Automation Overview¶
Replicating AI-Driven Telemetry Confidence Scoring¶
To replicate our process, it is not about “training” in the traditional machine learning sense, but rather a sophisticated, multi-step execution of instructions based on provided data. It is a form of in-context learning and prompt engineering.
Objective¶
Define objective as a repeatable, step-by-step process that enables a Large Language Model (LLM) to calculate and assign quantitative “Confidence Scores” to telemetry sources based on a predefined set of security use cases, techniques, and scoring rubrics.
Core Inputs & “External Sources”¶
The entire process is “grounded” in a set of documents and data provided by the user. The AI does not use external, real-time knowledge for the scoring; it uses only the information provided in the context of the conversation.
The necessary inputs are:
Technique Lists per Use Case: A document mapping each security use case (e.g., “Lateral Movement”) to a specific list of ATT&CK techniques.

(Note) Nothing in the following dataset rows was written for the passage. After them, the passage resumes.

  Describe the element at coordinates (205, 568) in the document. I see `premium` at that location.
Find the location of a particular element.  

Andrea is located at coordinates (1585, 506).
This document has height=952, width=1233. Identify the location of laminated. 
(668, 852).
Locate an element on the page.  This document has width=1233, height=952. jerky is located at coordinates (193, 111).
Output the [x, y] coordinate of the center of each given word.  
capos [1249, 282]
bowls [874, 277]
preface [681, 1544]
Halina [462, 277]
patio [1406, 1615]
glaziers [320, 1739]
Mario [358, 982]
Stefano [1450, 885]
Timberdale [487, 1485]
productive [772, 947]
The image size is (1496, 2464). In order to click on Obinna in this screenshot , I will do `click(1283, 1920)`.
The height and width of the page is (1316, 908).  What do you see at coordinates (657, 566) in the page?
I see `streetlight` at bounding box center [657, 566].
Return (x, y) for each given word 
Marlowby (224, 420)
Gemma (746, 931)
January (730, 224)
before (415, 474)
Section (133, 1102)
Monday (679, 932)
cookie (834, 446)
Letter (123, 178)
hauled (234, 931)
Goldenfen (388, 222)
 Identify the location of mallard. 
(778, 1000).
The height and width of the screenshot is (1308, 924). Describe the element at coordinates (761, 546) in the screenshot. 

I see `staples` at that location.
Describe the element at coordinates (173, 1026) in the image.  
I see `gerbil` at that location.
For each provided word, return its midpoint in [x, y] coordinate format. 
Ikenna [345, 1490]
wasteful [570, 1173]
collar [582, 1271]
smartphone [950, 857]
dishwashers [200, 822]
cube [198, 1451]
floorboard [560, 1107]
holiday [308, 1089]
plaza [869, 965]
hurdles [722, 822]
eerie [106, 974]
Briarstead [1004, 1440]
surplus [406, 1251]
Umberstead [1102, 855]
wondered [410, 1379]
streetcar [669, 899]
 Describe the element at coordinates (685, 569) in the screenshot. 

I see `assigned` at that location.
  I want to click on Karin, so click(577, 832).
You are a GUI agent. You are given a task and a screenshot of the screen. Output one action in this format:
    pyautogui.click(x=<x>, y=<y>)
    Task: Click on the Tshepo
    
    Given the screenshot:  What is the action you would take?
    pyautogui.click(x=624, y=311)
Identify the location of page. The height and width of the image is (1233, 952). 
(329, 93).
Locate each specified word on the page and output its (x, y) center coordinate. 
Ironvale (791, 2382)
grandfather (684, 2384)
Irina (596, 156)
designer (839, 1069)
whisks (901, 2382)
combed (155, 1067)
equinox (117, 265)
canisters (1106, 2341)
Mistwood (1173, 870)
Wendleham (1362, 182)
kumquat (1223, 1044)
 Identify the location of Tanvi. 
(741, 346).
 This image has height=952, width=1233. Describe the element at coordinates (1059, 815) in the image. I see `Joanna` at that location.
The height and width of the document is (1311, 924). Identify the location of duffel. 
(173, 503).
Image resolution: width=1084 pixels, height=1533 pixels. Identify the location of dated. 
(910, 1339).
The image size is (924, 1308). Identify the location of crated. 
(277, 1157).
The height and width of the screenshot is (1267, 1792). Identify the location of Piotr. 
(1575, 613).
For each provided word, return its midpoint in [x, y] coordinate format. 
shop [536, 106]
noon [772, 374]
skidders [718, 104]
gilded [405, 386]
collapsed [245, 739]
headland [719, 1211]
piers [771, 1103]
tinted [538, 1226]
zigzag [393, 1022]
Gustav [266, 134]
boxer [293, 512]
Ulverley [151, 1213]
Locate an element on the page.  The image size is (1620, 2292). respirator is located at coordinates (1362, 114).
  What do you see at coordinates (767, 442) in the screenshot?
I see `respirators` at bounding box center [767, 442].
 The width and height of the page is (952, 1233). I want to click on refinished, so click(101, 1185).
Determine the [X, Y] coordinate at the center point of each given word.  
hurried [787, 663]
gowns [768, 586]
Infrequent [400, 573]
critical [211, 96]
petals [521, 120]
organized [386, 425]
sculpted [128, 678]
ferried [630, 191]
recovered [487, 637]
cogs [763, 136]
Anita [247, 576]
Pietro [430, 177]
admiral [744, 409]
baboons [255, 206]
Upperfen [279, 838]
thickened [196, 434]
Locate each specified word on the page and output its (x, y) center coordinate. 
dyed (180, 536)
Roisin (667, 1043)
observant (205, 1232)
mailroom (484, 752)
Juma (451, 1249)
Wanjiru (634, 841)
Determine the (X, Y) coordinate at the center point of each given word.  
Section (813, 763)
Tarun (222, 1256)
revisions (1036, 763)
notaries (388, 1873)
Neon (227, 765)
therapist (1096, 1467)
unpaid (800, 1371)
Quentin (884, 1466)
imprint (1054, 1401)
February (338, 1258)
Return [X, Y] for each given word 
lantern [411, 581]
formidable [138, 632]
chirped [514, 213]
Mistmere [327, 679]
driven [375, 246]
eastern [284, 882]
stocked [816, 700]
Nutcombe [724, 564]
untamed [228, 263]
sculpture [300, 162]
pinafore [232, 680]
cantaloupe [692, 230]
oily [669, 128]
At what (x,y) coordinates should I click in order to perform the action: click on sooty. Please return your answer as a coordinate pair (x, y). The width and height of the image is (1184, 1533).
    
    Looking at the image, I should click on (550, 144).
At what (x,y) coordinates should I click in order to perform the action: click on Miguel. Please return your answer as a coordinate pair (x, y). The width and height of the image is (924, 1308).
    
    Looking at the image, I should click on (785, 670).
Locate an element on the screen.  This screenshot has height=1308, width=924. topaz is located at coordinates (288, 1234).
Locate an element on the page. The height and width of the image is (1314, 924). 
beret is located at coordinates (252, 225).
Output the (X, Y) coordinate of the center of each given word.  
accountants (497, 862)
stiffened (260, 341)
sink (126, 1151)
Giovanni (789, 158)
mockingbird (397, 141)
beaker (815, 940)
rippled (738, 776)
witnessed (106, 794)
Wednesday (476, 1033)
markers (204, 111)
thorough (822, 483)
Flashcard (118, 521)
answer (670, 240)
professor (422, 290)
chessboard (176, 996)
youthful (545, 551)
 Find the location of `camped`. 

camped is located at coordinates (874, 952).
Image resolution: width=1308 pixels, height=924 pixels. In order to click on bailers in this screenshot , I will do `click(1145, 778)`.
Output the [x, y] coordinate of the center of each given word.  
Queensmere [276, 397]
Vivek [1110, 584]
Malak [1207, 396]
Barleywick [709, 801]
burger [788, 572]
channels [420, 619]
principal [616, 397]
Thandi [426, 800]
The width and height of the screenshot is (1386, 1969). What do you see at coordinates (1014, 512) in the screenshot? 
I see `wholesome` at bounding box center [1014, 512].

Log Source Lists per Use Case: A structured data file (e.g., CSV, Excel) for each use case, listing every telemetry source that needs to be scored.
Scoring Rubrics: The explicit rules, definitions, and numerical scales for each of the six metrics. This is the most critical input.
The AI Model: A sufficiently advanced Large Language Model with:
A large context window to hold all the rules and data.
Strong instruction-following capabilities.
The ability to perform logical reasoning and basic arithmetic (averaging).
The “Training”: A Sequence of Prompts¶
The “training” is, in fact, a sequence of carefully crafted prompts that guide the AI through the analytical process. Here is the chronological flow of instructions an operator would provide to the model.
Prompt Sequence:
Initial Rule Definition: The first and longest prompt defines the overall goal, the six metrics (Fidelity, Noise, etc.), the concept of scoring, and the desired final output format. This establishes the entire logical framework.
Data & Technique Input: The next prompt provides the core data:
“Here are the use cases: X, Y, Z.”
“The techniques for each use case are […]”
“The log sources to be scored for each use case are in […]”
Rubric Refinement & Correction (Crucial Step): This is where the process is fine-tuned. The operator provides corrective feedback, which the AI must integrate.
Execution & Output Generation: The final prompt commands the AI to execute the full, refined process.
“Now, using the corrected rubrics and full log source lists, perform the complete analysis and generate the final output.”
The Step-by-Step Execution Protocol¶
This is how the AI executes the instructions once all prompts and inputs have been provided.
FOR EACH Use Case (e.g., “Pentesting Tools”):
Load Data:
Load the technique list for that use case from provided.
Load the complete list of log sources (e.g., all 70 sources from Pentesting_Tools.csv).
Initialize Output Table: Create an empty table with the required columns (Log Source, Fidelity, Noise, etc.).
#. Main Loop - Iterate Through Log Sources: FOR EACH log_source in the list:
Score Technique-Agnostic Metrics:
Score Technique-Driven Metrics (The Inner Loop):
Initialize empty lists: coverage_scores, context_scores, robustness_scores.
FOR EACH technique in the use case’s technique list:
Applicability Check: Does this log_source provide any data for this technique?
- If YES:
Calculate Coverage, Context, and Robustness Scores: Append to corresponding list.
Finalize and Store Scores:
Calculate the average of all scores in coverage_scores, context_scores, and robustness_scores.
Calculate the Total by summing the six final scores.
Add the complete row of data to the output table.
Render Output: Once the main loop is complete, format the final data table as requested (e.g., as a markdown table).